Saved data entries
########################################

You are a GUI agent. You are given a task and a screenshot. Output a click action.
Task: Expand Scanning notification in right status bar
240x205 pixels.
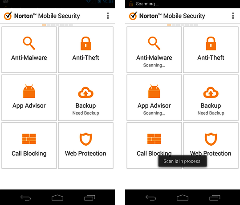[143, 4]
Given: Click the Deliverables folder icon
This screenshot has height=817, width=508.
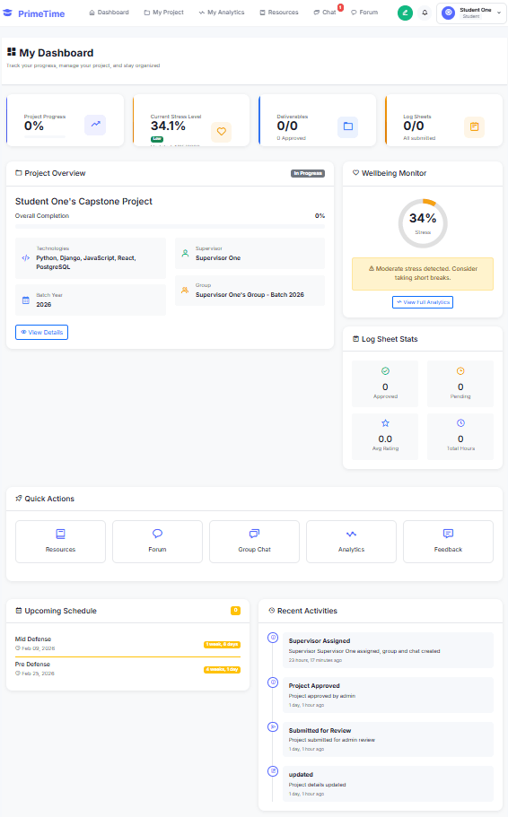Looking at the screenshot, I should [348, 126].
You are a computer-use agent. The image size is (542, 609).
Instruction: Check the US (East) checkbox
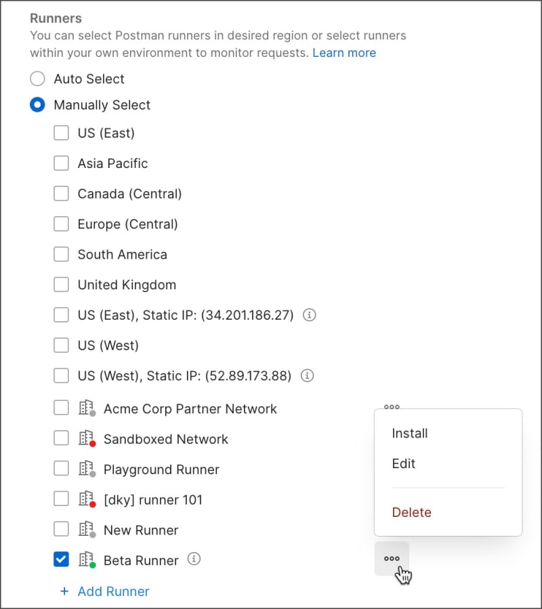61,133
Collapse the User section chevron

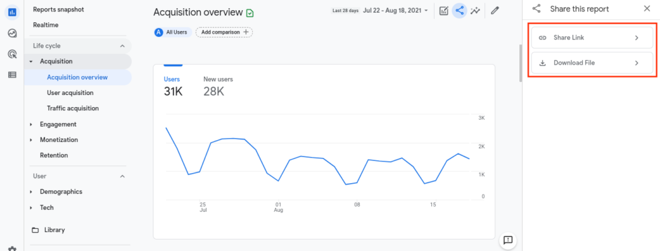[122, 176]
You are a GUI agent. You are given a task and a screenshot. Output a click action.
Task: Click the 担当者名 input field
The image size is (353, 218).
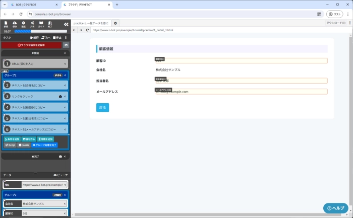(x=241, y=81)
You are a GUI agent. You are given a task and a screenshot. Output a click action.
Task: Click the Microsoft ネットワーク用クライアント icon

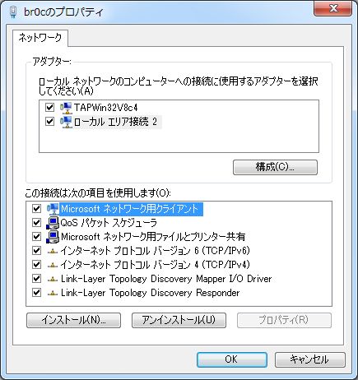coord(53,209)
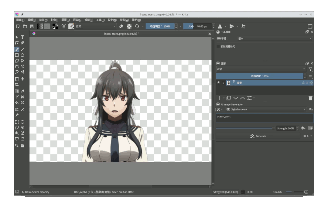The width and height of the screenshot is (328, 212).
Task: Click the Strength slider in AI panel
Action: 245,128
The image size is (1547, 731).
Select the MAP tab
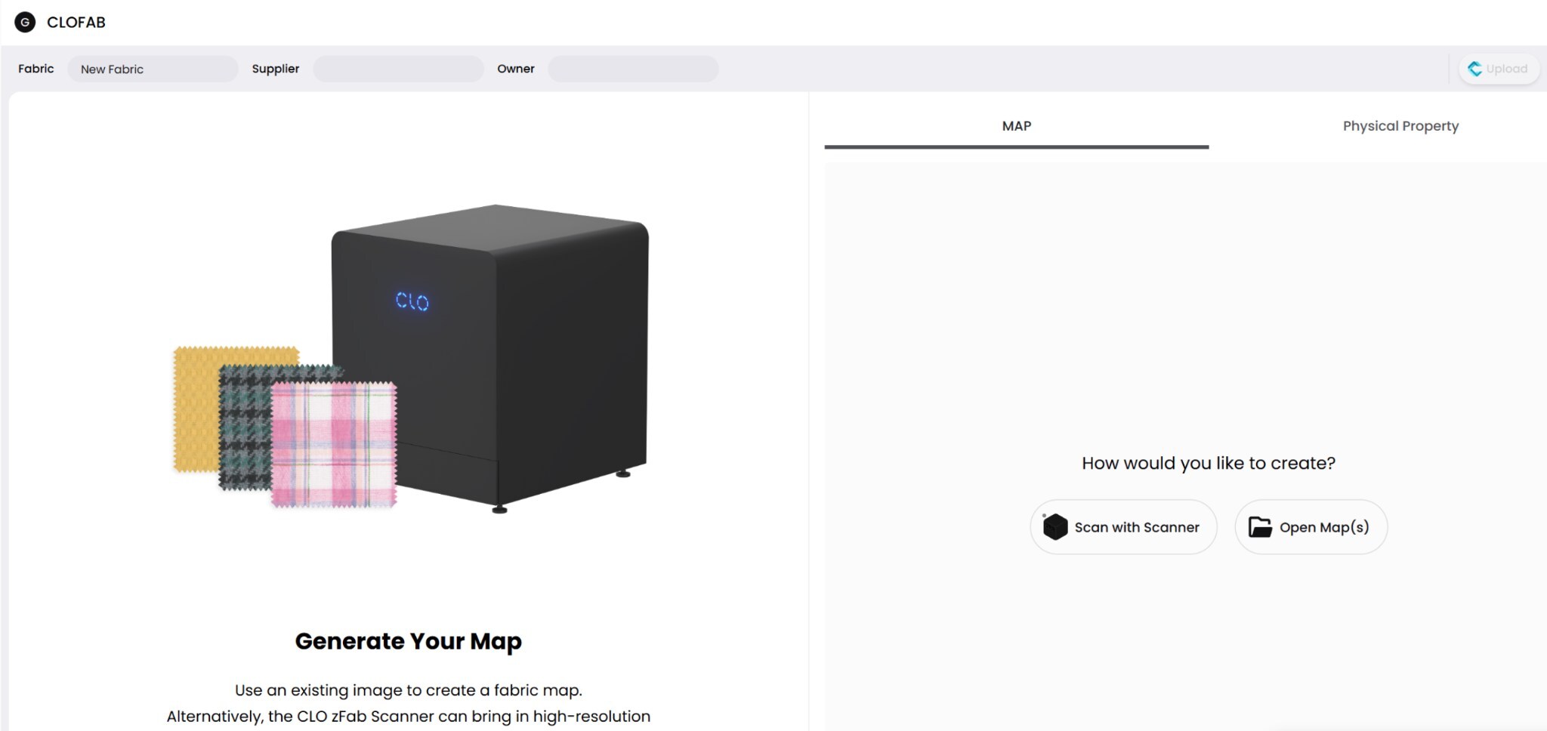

########################################

» **What to do**
An exact reproduction of the data is needed, with no pictures included.

» **Reply**
You are a GUI agent. You are given a task and a screenshot. Output a click action.
Task: Expand Scanning notification in right status bar
240x205 pixels.
[143, 4]
Given: Click the Deliverables folder icon
This screenshot has height=817, width=508.
Looking at the screenshot, I should [348, 126].
You are a computer-use agent. The image size is (542, 609).
Instruction: Check the US (East) checkbox
61,133
Collapse the User section chevron

[122, 176]
You are a GUI agent. You are given a task and a screenshot. Output a click action.
Task: Click the 担当者名 input field
The image size is (353, 218).
(x=241, y=81)
You are a GUI agent. You are given a task and a screenshot. Output a click action.
Task: Click the Microsoft ネットワーク用クライアント icon

coord(53,209)
The width and height of the screenshot is (328, 212).
Task: Click the Strength slider in AI panel
Action: 245,128
The image size is (1547, 731).
Select the MAP tab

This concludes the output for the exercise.